When Justin Bieber made comments last year about hoping to married by age 25, Oprah had some advice: "25's too young" because your 20s are about "discovering who you really are, and you owe that to yourself." And maybe she's right – after all, according to a report from the U.S. Census Bureau from 2005-2009 the average age of first marriage is 27 for women and 29 for men.
Never mind that the Bieber is Canadian, eight states had an average bridal age at or below 25, with the average gal in Idaho tying the knot as young as 23.2 (Washington D.C. fell at the other end of the spectrum with an average bridal age of 29.7). A closer look at the data shows that 44 states have an average bridal age that falls at or below the national average of 27, while the median age is 25.9.

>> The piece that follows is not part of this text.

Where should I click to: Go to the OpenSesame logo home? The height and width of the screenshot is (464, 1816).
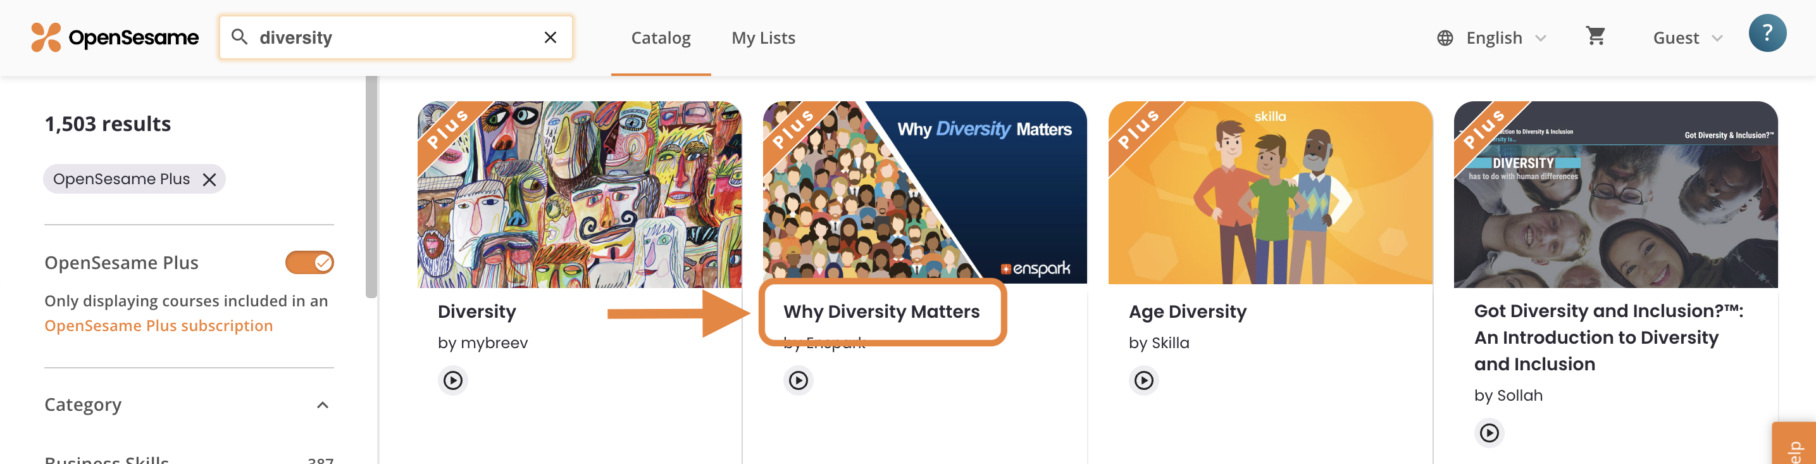(115, 37)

I was a little surprised that my home state of Texas (coming in at 25.2) wasn't younger. After all, I'm used to a "ring by spring" culture that refers to girls getting engagement rings by the spring of their junior or senior year in college and planning weddings for the summer or two after. I'm not surprised, however, that my current state — New York, where careers trump marriage — comes in third to last with an average age of 28.4.
When it comes to the age variance, Larry Michael, dating coach and host of the Larry Love Show thinks looking at "education, occupation and the focus on establishing an occupation prior to getting married" could be some of the biggest factors. And Michael tends to agree with Oprah that age 25 is "pretty young for marriage, especially given the complexities with marriage these days," stating that "there's a huge growth curve that goes on through our entire life and to get married young complicates it."
While he thinks the 20s are a young age for marriage, Michael recognizes that if your priorities are focused on starting a family at a young age, that's another factor that affects marrying ages.
And, whether you agree with him or not, Michael asserts that since statistics show we're not very good at marriage and the average age has increased by a generation, "the idea of being with one single person, a perfect match, is just unrealistic." He puts forth the idea that maybe, just maybe, the person you're married to in your 20s, 30s and 40s isn't the same person you're meant to be married to later in life because we're constantly changing throughout our lives.
But regardless of what age you are when you get married Michael thinks the most important thing is to have serious talks about marriage with your partner first. "The biggest mistake people make is that they think they're committed, they think their love is all they need. It's a partnership, just like a business and you need to have conversations about how to do that."
What do you think? Is there a "right" time to get married?